タイトルについては再検討が必要で、原題よりも悪くなっていると感じます。悲壮感が漂わず最後まで楽しく読むことができました。
「生きて欲しいに決まってる」
世界観が独特で、特に物語の前半では内から絞り出したような文章に心が動かされました。エピソードもよく考えられていて、バディものとして楽しめます。
各エピソードのクライマックスは急ぎ足になり地の文で説明しがちになっているため、各話ごとの読了感があっさりしている印象です。世界観はいちばん好きでしたが、設定を受け入れられるかどうかで分かれると思います。
「正直な空白」
新しい仕事として説得力がありおもしろかった。描写力が高く、映像としてスムーズに頭に浮かびスピード感もあります。
アプリについても、読者が「ありえそう」と思える依頼人を出すことで違和感なくページをめくることができました。
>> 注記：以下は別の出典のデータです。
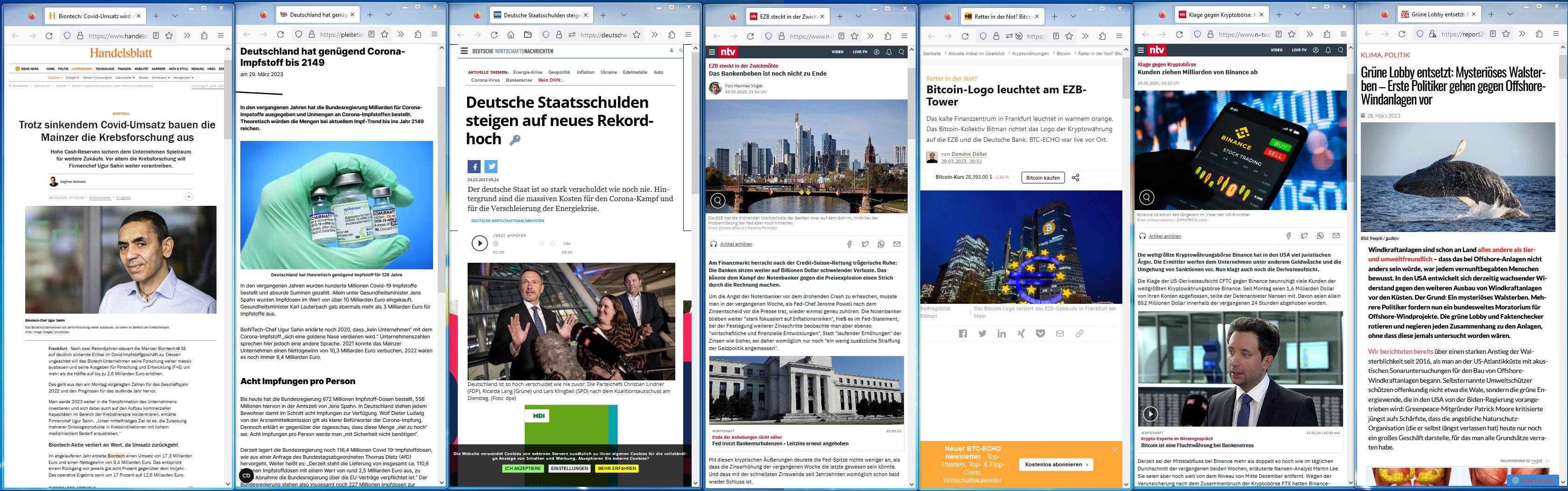Select the Inflation topic in Aktuelle Themen
The image size is (1568, 491).
585,72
物語後半の展開に難ありの印象です。通り魔や病気は伏線がない、もしくは弱いため、置いてけぼりになる読者が出るかもしれません。設定や内容もおもしろいので、ラストに向け仕掛けや伏線を織り込めばさらによくなると思います。
■ 鈴木収春
「正直な空白」
主人公の同級生が家庭科室に籠もるところなど、印象的なシーンが一番多かったので推しました。実際に同種の時間切り売りアプリは完全に一緒ではないですが存在していて、そっちはもっとシビアなのかなとも思いますが、困惑するような依頼が来るリアリティと面白さがありました。
■ 増山明子
「四度目のうぶごえ」
エッセイ作家である母と3人の子供のお話。子供の頃のエピソードをメインに書いていると実際の子供の成長が早いと読者も感じているので、とてもおもしろい題材だと思いました。人気のコミックエッセイなどを頭で想像しながら読んでいました。洋子と3人兄妹それぞれの章で4人の悩みや魅力をきっちり書いていて引き込まれました。作家の家族の悩みはありますが、突き抜けたキャラクターがいないのに読ませます。家族の再生というほど深刻ではないけど、どこの家庭にもある悩みは共感できます。洋子が書いたあとがきがクライマックスにとても輝いて引き立っています。
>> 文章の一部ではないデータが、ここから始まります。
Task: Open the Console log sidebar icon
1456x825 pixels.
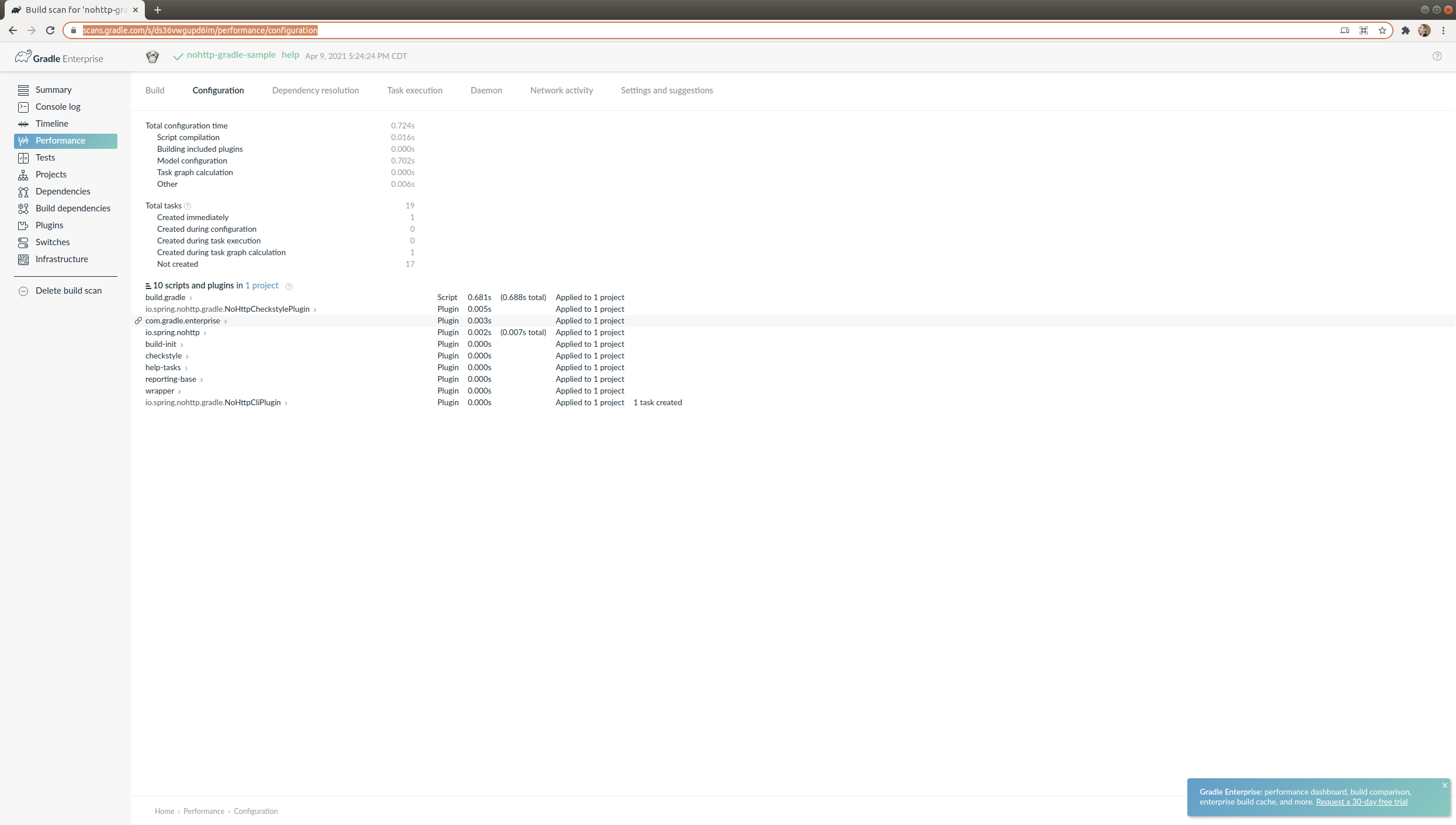Action: pos(23,107)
家族ってそういうものだよなあと嫌なことも良いこともニコニコしながら拝見しました。
とても良かったです。ありがとうございました。好きです。あとお父さんが実は昔は格好良かったとかだったら萌えます笑
「正直な空白」
主人公のタカメが地味で真面目で最初不運に見舞われるところから入るのは面白かったです。一人ひとりのお話もきちんと作られていてそれぞれのドラマがタカメを巻き込んでいてよかったと思います。
ナルセの章で彼の言葉だったりなぜタカメと出会ったのかがわかり、悲しいだけではなく彼が光も落としていってくれたのが良かったなあと思いました。良かったです。
「生きて欲しいに決まってる」
自殺を防ぐお話。面白かったです。年配の方向けに良いと思いました。お話も長いので映画みたいでした。みんな生きて欲しいですよね。
■ ステキ編集部・鈴木
「正直な空白」
昨年来のコロナ禍で、多くの人々が「仕事」や「働き方」について考える機会が増えています。ですから、就活に失敗したまま大学を卒業してしまい、就職浪人どころか無職の肩書しか持たず社会に出ざるを得なくなったタカメの心細さも、同じ境遇ではなくとも多くの人に理解してもらえるでしょう。それを掴みとして読み手を物語に引き込むことに成功しています。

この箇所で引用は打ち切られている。